◆ What to produce
With the line containing "You are a computer-use agent." as the starting point, output the remaining lines of the data exactly as they are, through the last.
(Study material)
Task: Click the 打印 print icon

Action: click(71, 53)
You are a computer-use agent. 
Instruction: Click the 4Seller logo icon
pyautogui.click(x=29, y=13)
(End Study material)
◆ Solution
You are a computer-use agent. 
Instruction: Click the 4Seller logo icon
pyautogui.click(x=29, y=13)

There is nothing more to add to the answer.